WORK ITEM ▸ If a line in the data below includes the string "computer", please return a copy of it.

:: INFORMATION SUPPLIED

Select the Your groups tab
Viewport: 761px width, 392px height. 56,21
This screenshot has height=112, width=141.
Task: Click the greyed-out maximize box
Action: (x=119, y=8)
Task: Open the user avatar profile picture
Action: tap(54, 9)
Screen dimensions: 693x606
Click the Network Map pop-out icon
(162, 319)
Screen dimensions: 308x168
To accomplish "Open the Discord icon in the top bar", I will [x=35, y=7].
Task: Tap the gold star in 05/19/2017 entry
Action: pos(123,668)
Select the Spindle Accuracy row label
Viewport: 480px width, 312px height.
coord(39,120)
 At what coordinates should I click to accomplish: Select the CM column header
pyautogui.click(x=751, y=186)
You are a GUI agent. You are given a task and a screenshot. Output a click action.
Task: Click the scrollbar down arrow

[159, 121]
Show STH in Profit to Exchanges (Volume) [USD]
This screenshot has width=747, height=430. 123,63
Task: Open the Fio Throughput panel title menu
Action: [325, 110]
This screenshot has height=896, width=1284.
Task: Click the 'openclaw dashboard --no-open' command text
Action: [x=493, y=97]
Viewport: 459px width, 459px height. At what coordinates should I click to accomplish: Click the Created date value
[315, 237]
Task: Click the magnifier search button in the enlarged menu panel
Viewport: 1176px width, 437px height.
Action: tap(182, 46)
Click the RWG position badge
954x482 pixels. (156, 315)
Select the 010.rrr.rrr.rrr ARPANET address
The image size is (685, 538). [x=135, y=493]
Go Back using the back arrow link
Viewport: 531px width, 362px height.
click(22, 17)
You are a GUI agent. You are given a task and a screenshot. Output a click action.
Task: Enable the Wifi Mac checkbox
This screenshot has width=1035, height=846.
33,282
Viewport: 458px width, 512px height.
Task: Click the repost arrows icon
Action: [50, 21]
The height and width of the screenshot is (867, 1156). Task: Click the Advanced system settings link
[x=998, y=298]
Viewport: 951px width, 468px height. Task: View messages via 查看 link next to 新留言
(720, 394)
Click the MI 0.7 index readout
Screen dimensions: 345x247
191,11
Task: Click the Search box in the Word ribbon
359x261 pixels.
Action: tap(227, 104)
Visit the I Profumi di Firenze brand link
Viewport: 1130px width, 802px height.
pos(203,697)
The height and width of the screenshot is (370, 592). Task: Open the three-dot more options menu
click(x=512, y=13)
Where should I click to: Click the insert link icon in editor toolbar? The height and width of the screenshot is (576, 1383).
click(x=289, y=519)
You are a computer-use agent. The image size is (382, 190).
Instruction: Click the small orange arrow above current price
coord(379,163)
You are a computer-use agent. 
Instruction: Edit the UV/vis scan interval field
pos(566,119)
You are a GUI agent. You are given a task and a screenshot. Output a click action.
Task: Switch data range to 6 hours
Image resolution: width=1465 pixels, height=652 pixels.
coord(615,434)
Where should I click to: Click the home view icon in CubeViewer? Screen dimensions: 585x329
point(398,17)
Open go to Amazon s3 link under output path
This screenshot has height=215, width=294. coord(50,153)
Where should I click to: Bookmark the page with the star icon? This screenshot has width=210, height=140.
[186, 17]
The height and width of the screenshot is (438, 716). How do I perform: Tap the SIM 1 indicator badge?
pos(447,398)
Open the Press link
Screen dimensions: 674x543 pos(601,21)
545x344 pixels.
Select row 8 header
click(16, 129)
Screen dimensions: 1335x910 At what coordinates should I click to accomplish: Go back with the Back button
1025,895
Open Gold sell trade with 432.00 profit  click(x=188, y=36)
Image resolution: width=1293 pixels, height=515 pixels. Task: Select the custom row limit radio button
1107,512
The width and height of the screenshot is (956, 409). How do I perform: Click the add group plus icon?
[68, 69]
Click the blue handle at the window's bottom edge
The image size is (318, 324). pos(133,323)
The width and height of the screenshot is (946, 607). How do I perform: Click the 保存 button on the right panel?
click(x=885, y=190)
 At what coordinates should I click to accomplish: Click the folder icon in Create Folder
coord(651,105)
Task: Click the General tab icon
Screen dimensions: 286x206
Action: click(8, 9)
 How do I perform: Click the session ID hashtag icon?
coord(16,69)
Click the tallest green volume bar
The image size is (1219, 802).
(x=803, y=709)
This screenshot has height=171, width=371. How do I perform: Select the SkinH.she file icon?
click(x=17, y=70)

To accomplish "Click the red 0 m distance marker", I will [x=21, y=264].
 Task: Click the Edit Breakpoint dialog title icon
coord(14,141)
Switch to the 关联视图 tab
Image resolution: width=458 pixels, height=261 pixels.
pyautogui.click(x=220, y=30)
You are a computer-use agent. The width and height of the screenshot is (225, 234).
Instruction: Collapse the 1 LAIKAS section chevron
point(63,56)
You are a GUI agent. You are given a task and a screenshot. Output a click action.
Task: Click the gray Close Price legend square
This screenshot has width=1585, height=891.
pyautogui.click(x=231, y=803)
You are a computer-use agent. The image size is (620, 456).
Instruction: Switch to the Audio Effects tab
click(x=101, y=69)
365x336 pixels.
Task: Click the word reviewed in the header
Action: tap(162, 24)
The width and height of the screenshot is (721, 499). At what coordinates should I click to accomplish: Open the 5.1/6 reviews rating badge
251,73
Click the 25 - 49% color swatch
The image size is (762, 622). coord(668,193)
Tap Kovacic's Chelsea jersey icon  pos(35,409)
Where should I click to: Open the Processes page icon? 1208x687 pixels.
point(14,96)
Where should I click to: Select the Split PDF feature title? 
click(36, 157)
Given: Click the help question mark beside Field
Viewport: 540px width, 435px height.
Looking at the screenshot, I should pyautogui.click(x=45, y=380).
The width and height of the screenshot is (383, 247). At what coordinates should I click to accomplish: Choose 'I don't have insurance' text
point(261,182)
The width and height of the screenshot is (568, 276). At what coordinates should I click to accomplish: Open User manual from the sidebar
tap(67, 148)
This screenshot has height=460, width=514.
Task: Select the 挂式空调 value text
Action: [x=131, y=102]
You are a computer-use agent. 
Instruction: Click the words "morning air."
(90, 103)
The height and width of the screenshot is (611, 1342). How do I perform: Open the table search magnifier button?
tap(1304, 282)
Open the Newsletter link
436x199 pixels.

::::

EXPECTED ANSWER ▸
You are a computer-use agent. The image size is (382, 190).
You are a computer-use agent. 
You are a computer-use agent. The width and height of the screenshot is (225, 234).
You are a computer-use agent. The image size is (620, 456).
You are a computer-use agent. 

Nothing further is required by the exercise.